実務ノウハウ

入札不調・不落となった場合の対応手順|再公告と随意契約移行の流れ

入札手続きを進めたものの、有効な入札が成立しない「入札不調」や、入札は行われたが適正な落札者が決まらない「入札不落」は、公共調達の現場でしばしば発生します。発注機関にとっても受注者候補となる事業者にとっても、この局面の対応手順を理解しておくことは実務上重要です。

入札不調と入札不落の違い#

「入札不調」は、入札参加者が現れない、または入札参加者数が最低基準を満たさないなど、入札手続き自体が成立しなかった状態を指します。一方「入札不落」は、入札書が提出されたものの、すべての入札価格が予定価格(上限)を超えていたり、最低制限価格を下回ったりして落札者が決まらなかった状態です。
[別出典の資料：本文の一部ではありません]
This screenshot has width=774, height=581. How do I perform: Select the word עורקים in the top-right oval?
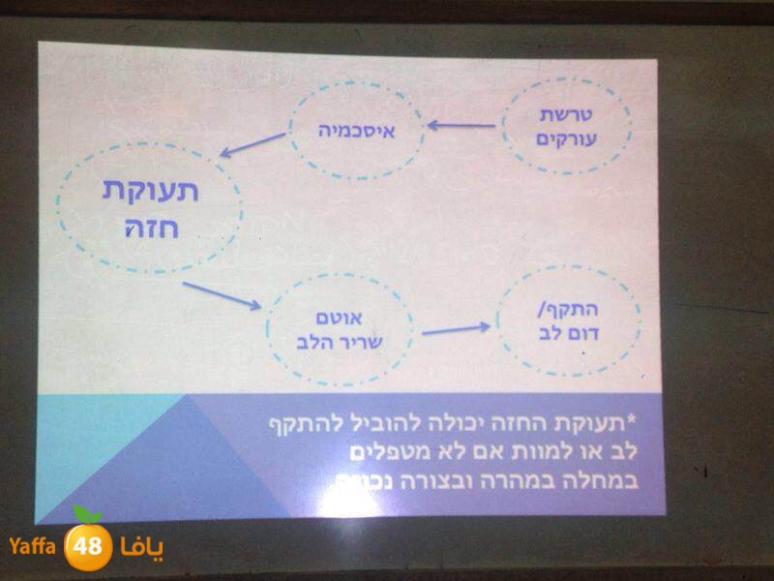pyautogui.click(x=566, y=138)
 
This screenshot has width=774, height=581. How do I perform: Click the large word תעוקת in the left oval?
pyautogui.click(x=149, y=191)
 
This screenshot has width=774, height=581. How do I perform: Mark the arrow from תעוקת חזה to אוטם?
pyautogui.click(x=222, y=295)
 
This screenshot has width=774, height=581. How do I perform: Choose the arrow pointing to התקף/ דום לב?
pyautogui.click(x=456, y=329)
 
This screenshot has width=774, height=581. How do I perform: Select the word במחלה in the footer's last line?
pyautogui.click(x=607, y=481)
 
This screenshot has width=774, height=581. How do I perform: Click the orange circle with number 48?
pyautogui.click(x=88, y=546)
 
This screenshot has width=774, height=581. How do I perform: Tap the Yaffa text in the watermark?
pyautogui.click(x=35, y=547)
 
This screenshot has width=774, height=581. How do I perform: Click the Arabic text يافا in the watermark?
pyautogui.click(x=141, y=547)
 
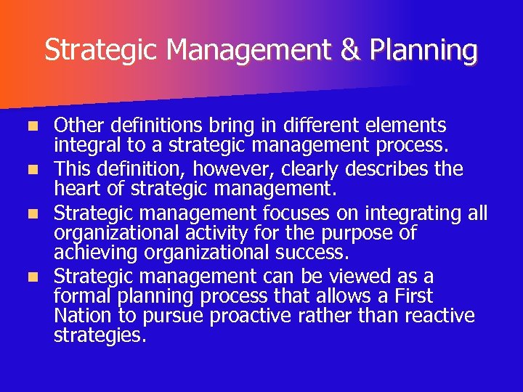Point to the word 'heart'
tap(76, 189)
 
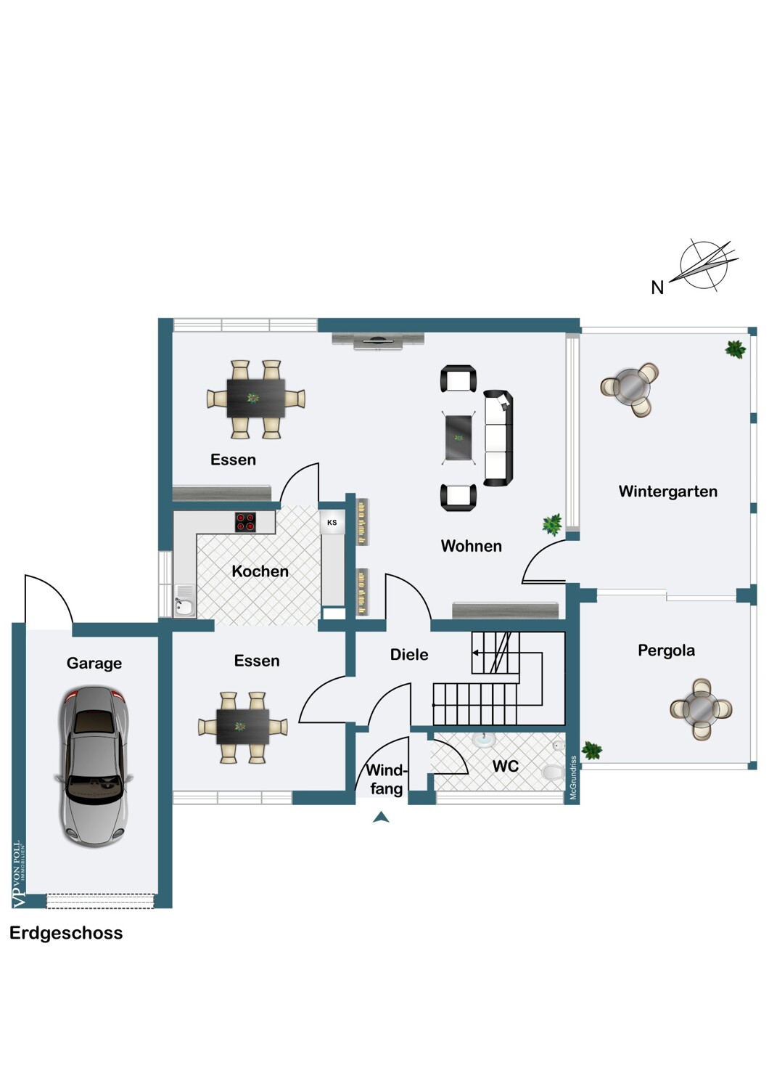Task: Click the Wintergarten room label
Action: [x=667, y=492]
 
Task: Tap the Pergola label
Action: [x=666, y=650]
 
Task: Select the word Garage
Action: [x=94, y=663]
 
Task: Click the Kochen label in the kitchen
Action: [x=260, y=571]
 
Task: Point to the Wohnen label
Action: [x=471, y=546]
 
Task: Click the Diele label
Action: [x=409, y=655]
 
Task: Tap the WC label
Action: [x=505, y=766]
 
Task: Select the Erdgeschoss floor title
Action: [x=66, y=933]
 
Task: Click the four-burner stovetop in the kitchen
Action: [x=245, y=522]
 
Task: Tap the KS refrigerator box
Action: [x=332, y=523]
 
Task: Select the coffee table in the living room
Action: [x=459, y=438]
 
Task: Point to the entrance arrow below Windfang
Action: [x=381, y=817]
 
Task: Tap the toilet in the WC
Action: [x=554, y=772]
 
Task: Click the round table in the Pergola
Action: [x=701, y=709]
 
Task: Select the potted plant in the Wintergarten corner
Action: [x=735, y=349]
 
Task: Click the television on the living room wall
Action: [x=377, y=340]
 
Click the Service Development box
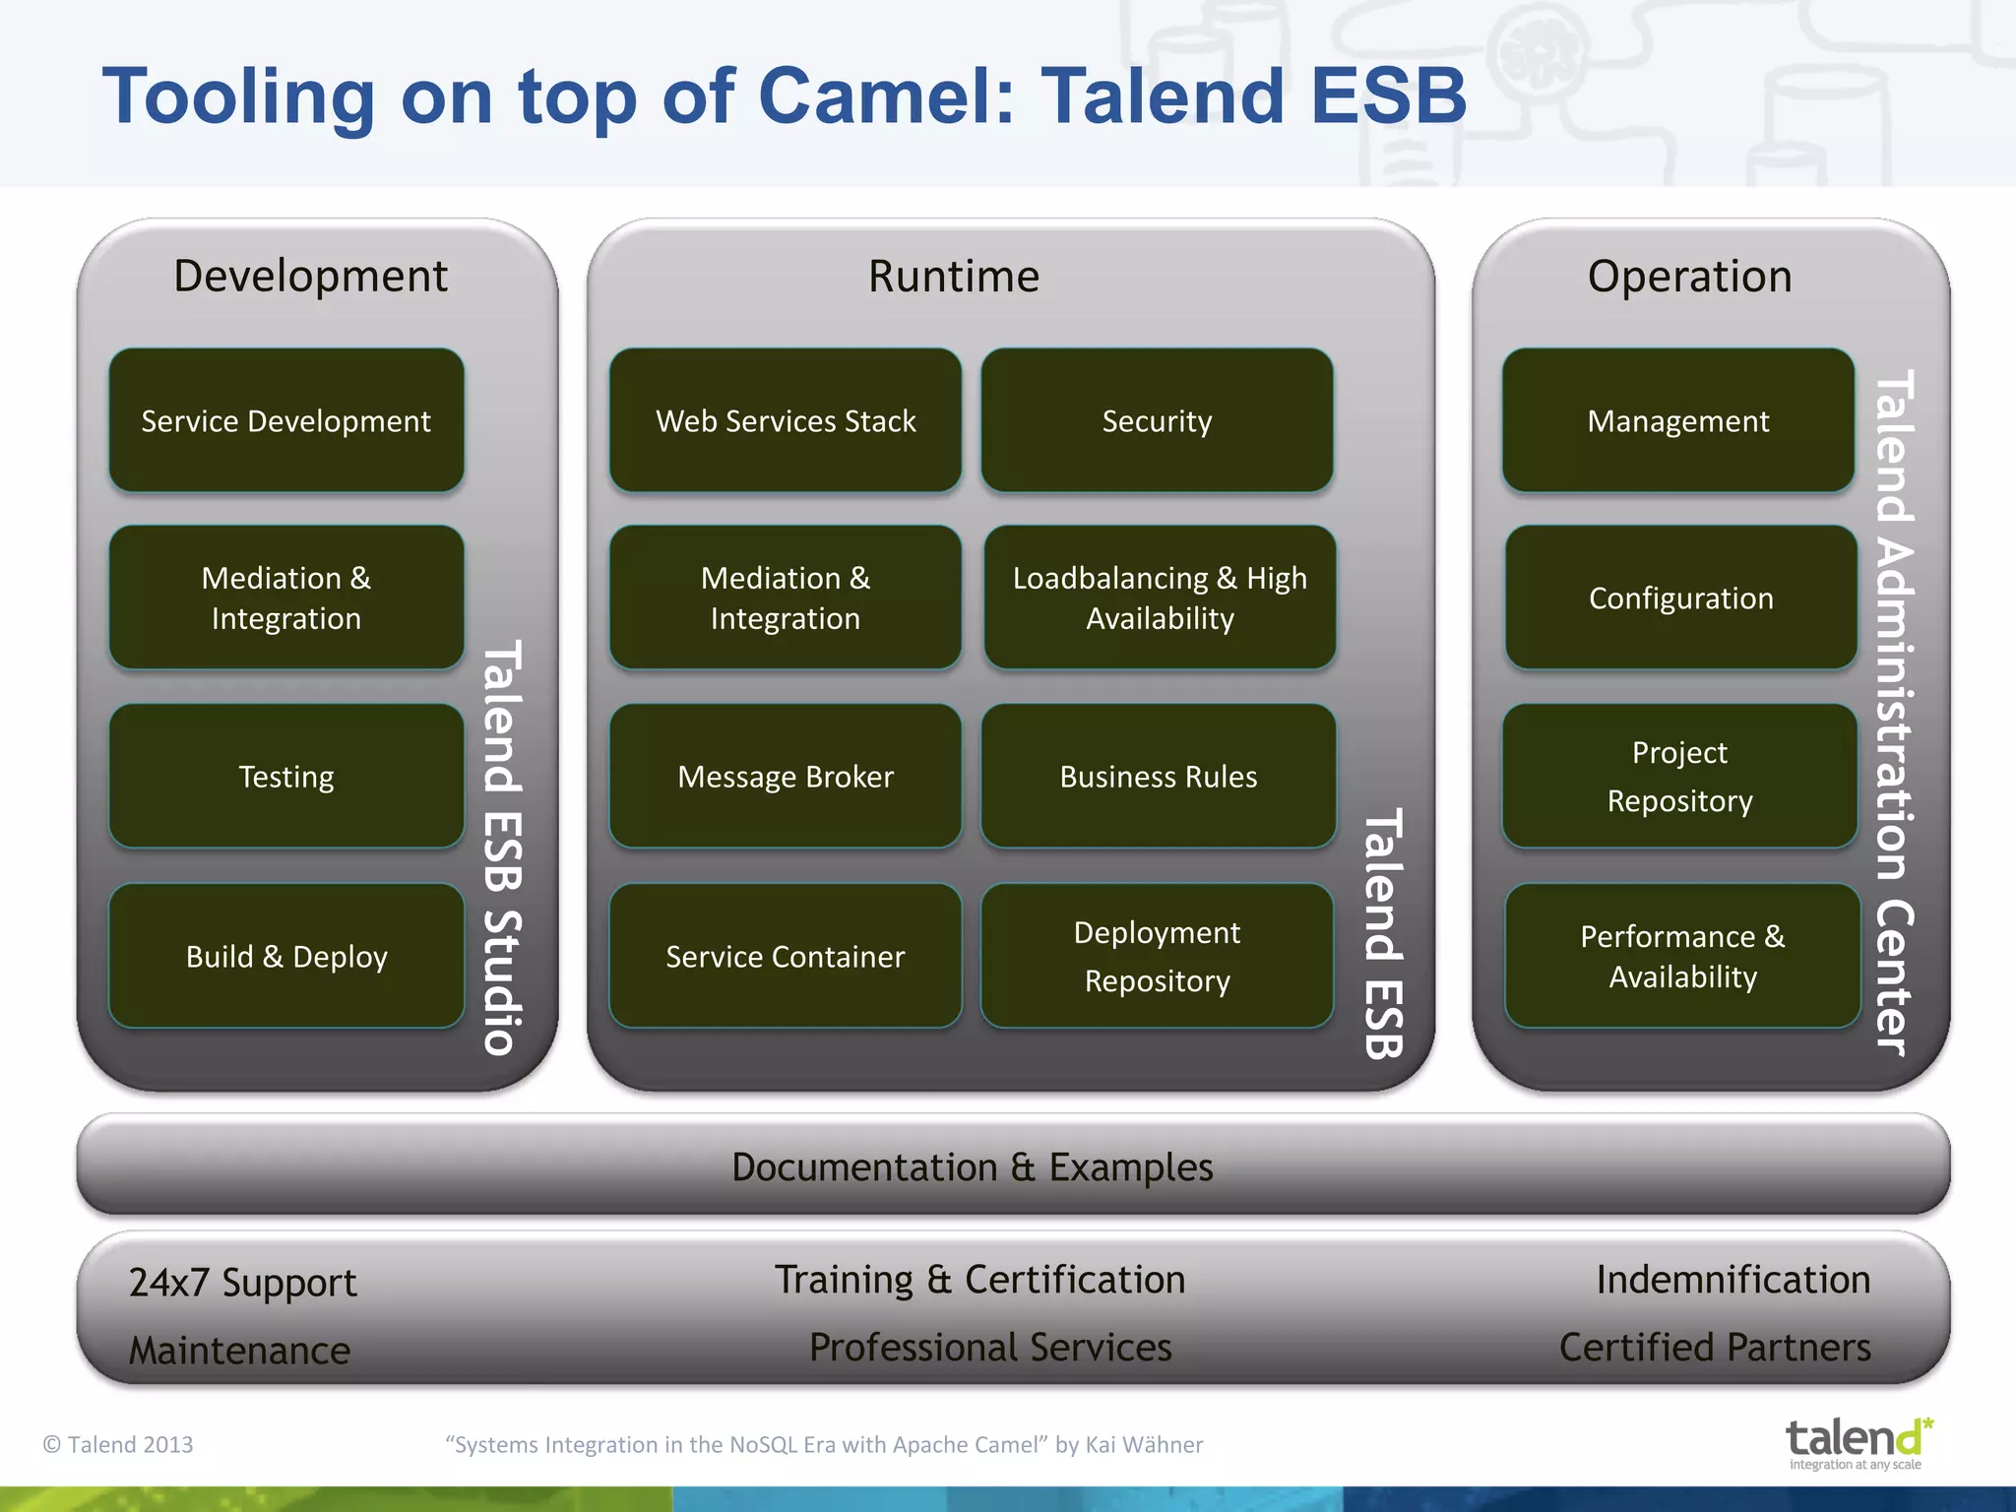285,420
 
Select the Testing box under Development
285,777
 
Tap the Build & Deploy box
285,956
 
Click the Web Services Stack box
785,420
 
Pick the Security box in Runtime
1157,420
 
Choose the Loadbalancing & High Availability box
1160,598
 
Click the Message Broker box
785,777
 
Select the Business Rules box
1158,777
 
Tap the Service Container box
785,956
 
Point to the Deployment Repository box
1157,956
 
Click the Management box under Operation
1677,420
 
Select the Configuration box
1680,598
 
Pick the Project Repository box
1679,777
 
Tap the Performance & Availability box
1681,956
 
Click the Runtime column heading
953,277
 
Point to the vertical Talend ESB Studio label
502,848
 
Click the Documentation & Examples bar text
972,1167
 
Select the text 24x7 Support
242,1283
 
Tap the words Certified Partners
1714,1348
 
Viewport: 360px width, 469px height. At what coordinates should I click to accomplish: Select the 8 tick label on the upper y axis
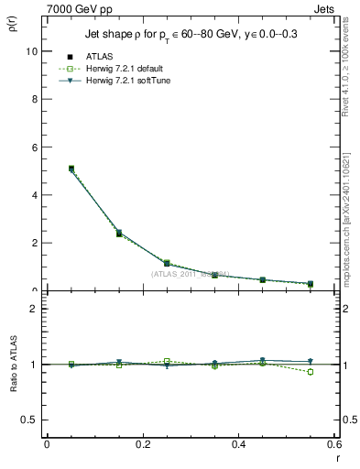[34, 99]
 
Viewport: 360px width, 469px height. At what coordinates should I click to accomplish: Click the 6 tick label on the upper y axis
[34, 147]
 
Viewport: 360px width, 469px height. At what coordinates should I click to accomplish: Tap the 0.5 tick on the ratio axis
[29, 420]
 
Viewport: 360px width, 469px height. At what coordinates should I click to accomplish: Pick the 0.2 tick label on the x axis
[142, 445]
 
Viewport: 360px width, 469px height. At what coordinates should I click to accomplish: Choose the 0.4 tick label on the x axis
[238, 445]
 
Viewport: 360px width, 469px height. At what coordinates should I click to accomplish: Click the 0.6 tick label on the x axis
[333, 445]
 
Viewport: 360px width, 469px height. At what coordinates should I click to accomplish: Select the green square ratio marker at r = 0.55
[310, 372]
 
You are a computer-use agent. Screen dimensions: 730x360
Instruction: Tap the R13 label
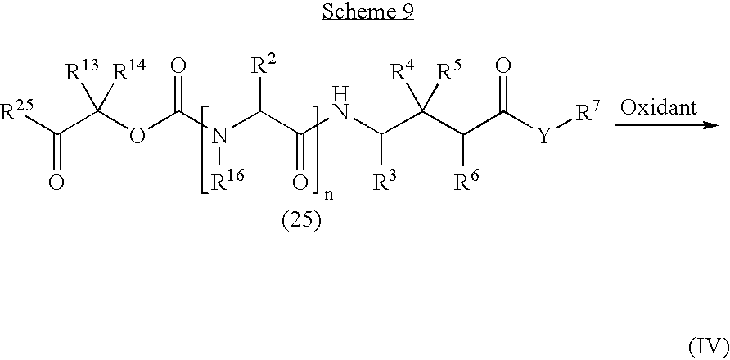click(79, 73)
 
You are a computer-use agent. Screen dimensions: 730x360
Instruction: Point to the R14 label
click(129, 73)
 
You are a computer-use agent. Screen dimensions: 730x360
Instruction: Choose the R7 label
click(588, 114)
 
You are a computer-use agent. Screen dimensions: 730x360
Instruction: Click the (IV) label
click(709, 347)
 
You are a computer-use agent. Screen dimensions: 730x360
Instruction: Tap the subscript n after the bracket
click(331, 195)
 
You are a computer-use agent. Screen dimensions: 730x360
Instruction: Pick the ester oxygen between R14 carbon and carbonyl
click(137, 136)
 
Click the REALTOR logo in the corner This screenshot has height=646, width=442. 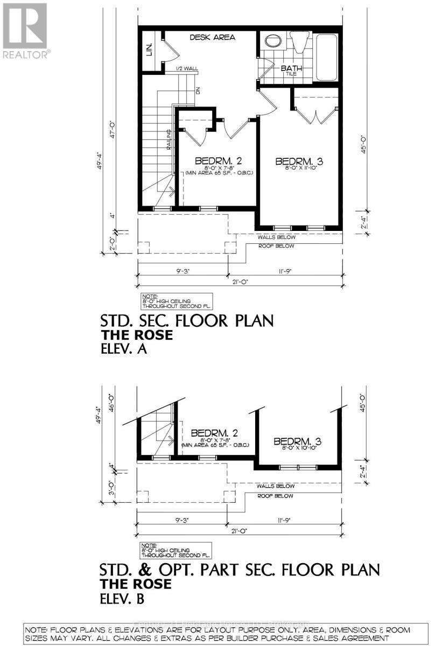click(x=25, y=30)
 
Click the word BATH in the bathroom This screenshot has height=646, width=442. click(x=291, y=68)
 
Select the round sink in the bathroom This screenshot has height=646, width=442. click(x=272, y=41)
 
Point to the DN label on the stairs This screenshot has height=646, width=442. click(x=198, y=91)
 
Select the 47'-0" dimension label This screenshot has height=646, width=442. click(x=113, y=134)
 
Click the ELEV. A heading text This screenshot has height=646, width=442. click(x=124, y=349)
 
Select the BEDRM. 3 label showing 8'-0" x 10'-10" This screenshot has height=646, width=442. click(x=297, y=442)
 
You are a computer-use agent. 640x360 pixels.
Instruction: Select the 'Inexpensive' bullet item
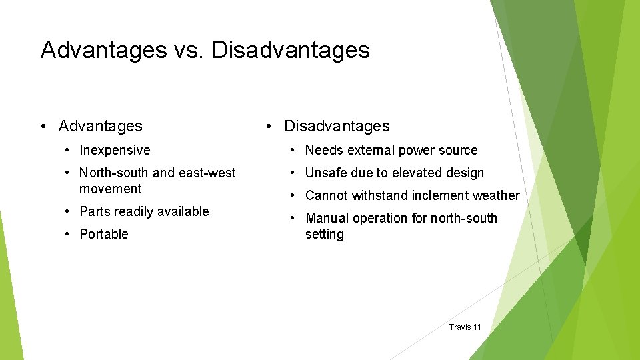pyautogui.click(x=115, y=151)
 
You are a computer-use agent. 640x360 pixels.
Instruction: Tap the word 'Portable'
pyautogui.click(x=103, y=234)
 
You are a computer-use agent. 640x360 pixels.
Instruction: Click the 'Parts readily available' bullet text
pyautogui.click(x=144, y=211)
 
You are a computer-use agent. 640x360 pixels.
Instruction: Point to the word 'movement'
pyautogui.click(x=110, y=189)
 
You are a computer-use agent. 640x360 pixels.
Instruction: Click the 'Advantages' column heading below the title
pyautogui.click(x=100, y=126)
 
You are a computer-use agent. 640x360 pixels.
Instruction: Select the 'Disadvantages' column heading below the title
pyautogui.click(x=337, y=126)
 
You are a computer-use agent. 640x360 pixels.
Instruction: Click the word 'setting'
pyautogui.click(x=324, y=234)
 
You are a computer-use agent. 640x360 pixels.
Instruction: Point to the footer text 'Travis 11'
pyautogui.click(x=465, y=327)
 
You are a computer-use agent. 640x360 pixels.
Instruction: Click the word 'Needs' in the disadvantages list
pyautogui.click(x=323, y=151)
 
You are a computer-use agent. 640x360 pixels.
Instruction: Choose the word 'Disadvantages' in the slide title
pyautogui.click(x=291, y=50)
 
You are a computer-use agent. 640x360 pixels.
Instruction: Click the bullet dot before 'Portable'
pyautogui.click(x=69, y=234)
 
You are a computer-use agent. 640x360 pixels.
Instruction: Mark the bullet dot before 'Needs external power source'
pyautogui.click(x=295, y=151)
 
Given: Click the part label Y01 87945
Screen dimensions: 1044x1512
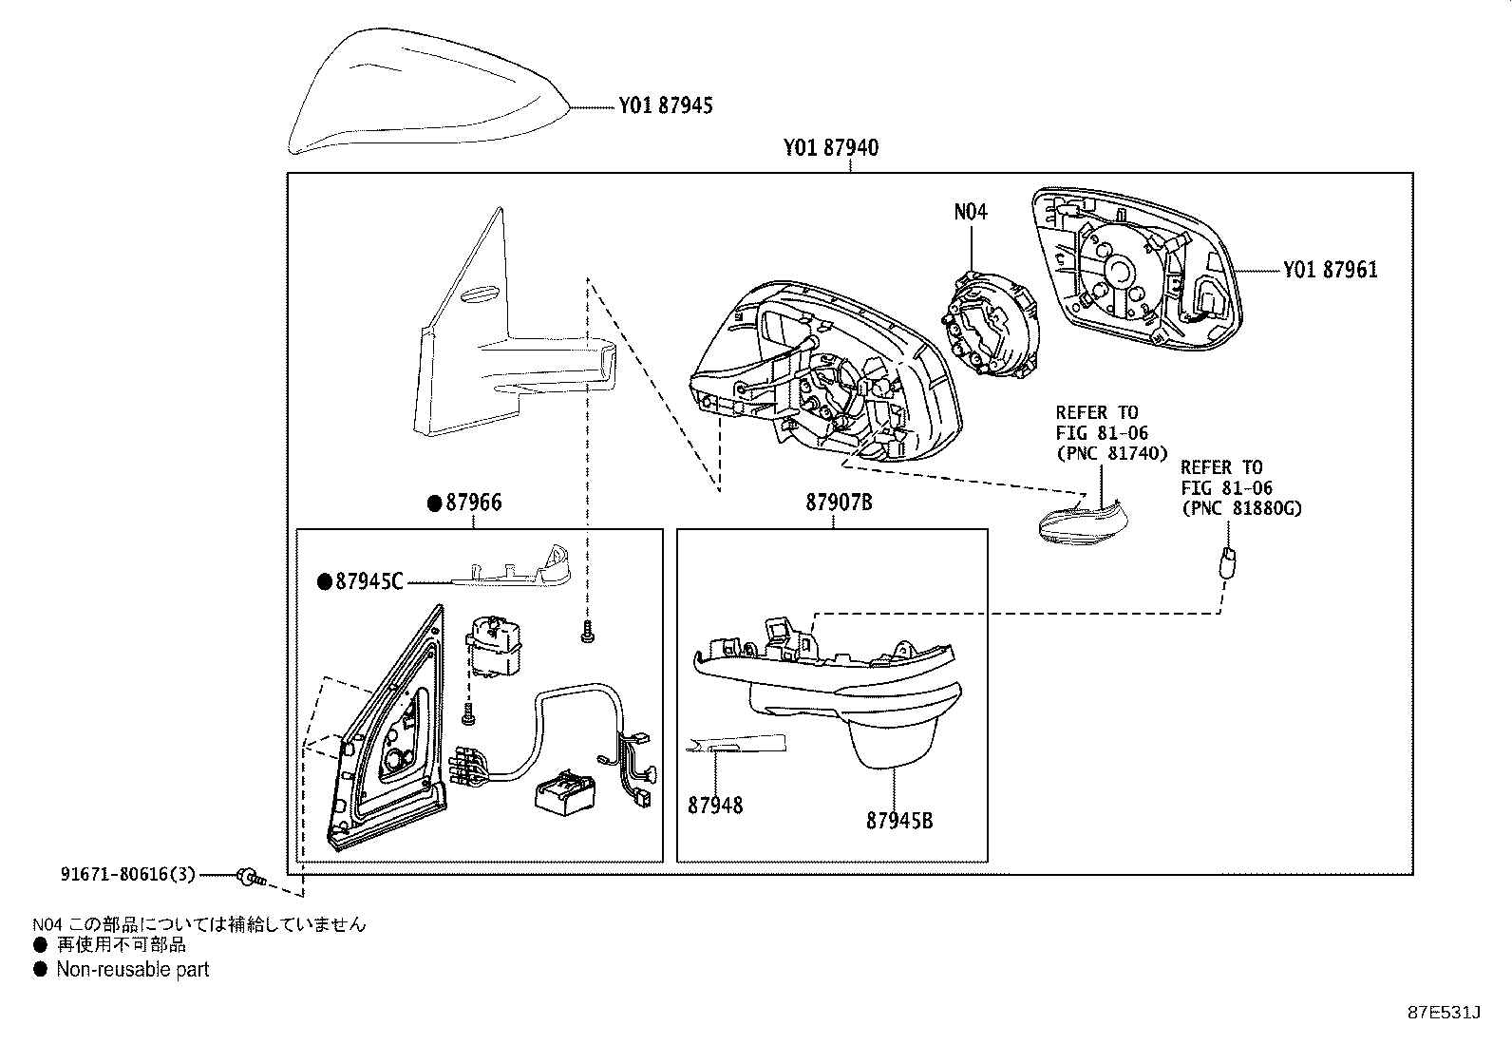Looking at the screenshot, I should [665, 105].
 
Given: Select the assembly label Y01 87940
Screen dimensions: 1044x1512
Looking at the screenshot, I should [830, 148].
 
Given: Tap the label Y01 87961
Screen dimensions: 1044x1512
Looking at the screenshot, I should [1330, 270].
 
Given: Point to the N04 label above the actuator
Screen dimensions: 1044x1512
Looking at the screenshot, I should [971, 212].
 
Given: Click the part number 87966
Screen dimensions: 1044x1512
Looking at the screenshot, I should [473, 503].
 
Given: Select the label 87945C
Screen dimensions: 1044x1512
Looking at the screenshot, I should [369, 580].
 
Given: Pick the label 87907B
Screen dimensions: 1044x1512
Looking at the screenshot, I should [839, 503].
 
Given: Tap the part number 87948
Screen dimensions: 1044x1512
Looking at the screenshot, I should [715, 806].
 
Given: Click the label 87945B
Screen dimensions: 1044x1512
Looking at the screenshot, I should [898, 820].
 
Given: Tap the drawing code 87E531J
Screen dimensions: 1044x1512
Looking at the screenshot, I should [1444, 1013].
いずれも最終的には同様の後処理が必要になりますが、原因が異なるため、その後の対応方針も変わってきます。不調は「そもそも参加者がいない」、不落は「参加したが価格が合わない」という点で性格が異なります。

発注機関の主な対応手順#

不調・不落が発生した場合、発注機関は一般的に次のような対応を検討します。

① 仕様・条件の見直し

参加資格要件が厳しすぎないか、仕様が実態に合っているか、予定価格の設定に問題がないかを再点検します。不落の場合は、予定価格が市場実勢に対して低すぎる可能性があるため、積算の見直しが行われることがあります。

② 再公告(再入札)

条件や仕様を見直した上で、改めて公告を行い競争入札を実施します。再公告でも不調・不落となる場合はさらなる対応が必要です。再公告では参加資格要件が緩和されたり、予定価格が引き上げられたりするケースもあります。

③ 随意契約への移行

会計法・地方自治法などに定める要件を満たす場合、随意契約によって特定の業者と交渉・契約することができます。再入札を経ても落札者が決まらない場合の最終手段として位置づけられており、この際は見積合わせを行って価格の妥当性を確認するのが一般的です。

受注者候補側の対応ポイント#

事業者として不調・不落案件に関わる可能性を考えたとき、次の点を意識しておくと有利に動けます。

情報収集と再公告への準備

不調・不落となった案件は再公告されることが多いため、電子調達システムや発注機関のウェブサイトを定期的に確認します。再公告では条件が見直されて参加しやすくなる場合があるため、一度参加をためらった案件も改めてチェックする価値があります。

随意契約の交渉機会を逃さない

再入札を経ても落札者が決まらない場合、発注機関から直接交渉が来ることがあります。迅速に対応できるよう、見積書の準備や社内承認フローをあらかじめ整えておきましょう。連絡が来てから対応を始めると時間的なロスが生じます。

価格の根拠を整理しておく

不落の原因が価格水準の不一致にある場合、発注機関側も積算根拠の見直しを行います。受注者側も自社の積算根拠を整理し、交渉の場で合理的に説明できる状態にしておくことが重要です。「なぜこの価格が必要か」を明確に説明できることが、随意契約交渉を有利に進める基本になります。

まとめ#

入札不調・不落は珍しい事態ではなく、公共調達では定期的に発生します。発注機関は仕様・条件の見直し → 再公告 → 随意契約移行という順で対応し、事業者側は情報収集と迅速な対応準備が求められます。こうした場面を受注機会として捉えられるよう、普段から入札情報の確認と見積準備の体制を整えておきましょう。